Markets
U.S. stocks reach highest valuation relative to bonds since 2002
U.S. stocks are as expensive as they have been since the dotcom bubble. Investors are weighing opportunities and risks.
U.S. stocks have reached their highest valuation compared to government bonds since the dot-com era due to a technology-driven rally. This raises concerns among investors about the significantly increased valuations of leading technology companies.
The recent record run of the S&P 500 Index has pushed the so-called forward earnings yield – expected earnings relative to stock price – down to 3.9 percent. At the same time, the yields on ten-year U.S. government bonds have risen to 4.65 percent. The resulting negative difference between the two values, known as the Equity Risk Premium (ERP), marks the lowest level since 2002.
Investors are willing to hold large tech companies without a significant risk premium," says Ben Inker, Co-Head of Asset Allocation at GMO. "This is a dangerous attitude.
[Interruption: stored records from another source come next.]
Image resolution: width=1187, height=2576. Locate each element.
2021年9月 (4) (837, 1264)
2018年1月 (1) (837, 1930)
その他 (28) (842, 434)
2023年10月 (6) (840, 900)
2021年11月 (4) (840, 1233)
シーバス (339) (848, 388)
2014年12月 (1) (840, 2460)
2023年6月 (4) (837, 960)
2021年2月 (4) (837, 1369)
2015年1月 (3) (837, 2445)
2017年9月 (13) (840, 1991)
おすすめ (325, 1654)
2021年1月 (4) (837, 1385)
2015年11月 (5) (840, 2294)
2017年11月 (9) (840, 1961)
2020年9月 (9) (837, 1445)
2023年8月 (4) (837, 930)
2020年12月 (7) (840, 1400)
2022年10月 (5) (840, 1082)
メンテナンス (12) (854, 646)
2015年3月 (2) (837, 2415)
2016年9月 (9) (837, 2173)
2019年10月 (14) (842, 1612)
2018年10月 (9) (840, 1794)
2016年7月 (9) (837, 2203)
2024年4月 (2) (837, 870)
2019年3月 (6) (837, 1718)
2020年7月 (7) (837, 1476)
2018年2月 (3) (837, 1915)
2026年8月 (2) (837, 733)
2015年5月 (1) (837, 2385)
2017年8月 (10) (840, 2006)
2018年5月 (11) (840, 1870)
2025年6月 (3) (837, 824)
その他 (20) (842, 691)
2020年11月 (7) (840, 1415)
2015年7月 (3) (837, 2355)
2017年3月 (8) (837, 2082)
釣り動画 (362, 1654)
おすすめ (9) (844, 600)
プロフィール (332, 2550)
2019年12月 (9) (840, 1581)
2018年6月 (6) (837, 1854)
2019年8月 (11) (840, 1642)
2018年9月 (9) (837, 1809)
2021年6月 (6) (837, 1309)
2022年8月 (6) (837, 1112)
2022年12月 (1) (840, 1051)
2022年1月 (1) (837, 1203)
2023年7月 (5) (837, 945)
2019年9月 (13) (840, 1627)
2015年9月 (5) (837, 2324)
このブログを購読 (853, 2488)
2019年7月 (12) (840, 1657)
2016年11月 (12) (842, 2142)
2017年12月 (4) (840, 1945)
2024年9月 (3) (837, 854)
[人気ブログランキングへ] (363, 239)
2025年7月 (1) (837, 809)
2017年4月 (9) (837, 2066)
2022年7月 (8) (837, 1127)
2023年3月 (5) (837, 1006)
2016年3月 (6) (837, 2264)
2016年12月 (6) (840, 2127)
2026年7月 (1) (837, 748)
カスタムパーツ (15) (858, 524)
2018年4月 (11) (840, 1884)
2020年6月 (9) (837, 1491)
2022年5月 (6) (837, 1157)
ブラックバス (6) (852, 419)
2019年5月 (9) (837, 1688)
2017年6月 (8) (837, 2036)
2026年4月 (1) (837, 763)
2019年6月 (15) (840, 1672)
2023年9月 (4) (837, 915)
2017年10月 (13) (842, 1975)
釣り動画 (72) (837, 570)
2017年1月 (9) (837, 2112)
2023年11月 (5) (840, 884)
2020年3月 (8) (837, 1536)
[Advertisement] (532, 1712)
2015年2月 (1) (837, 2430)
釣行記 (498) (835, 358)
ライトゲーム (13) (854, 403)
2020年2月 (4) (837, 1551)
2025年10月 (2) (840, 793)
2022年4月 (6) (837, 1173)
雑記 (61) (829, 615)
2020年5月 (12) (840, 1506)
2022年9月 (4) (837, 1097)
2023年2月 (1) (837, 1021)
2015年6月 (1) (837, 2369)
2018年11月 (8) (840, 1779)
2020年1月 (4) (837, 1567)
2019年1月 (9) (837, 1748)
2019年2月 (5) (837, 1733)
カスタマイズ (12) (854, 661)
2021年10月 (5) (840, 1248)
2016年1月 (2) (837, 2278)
The high valuations are driven by strong demand from institutional investors for U.S. growth stocks as well as the ongoing hype around the "Magnificent Seven" – the seven largest U.S. tech stocks. Some analysts argue that the ERP indicator may underestimate the actual risks, as it is based on currently above-average profit margins that may not be sustainable in the long term.
An alternative valuation approach that compares the earnings yield with inflation-adjusted US government bonds also shows that the risk premium has fallen to its lowest level since the dot-com bubble – although not into negative territory.
While skeptics fear an overheating of the market, other analysts consider the high valuation levels justified. According to Goldman Sachs, the current valuation ratios are in line with macroeconomic conditions, including interest rates and labor market situation.
However, the pressure on stocks could increase if US Treasury yields continue to rise, as bonds would then be considered an attractive alternative for investors. Chris Jeffery, Head of Macro Analysis at Legal & General, emphasizes: "There are several warning signals that should make investors cautious, especially the discrepancy between the valuation of US stocks and the rest of the world.
Despite the uncertainties, many investors remain optimistic. However, Andrew Pease, Chief Strategist at Russell Investments, warns against focusing too much on the big tech stocks. "2025 is the year when diversification becomes more important than ever.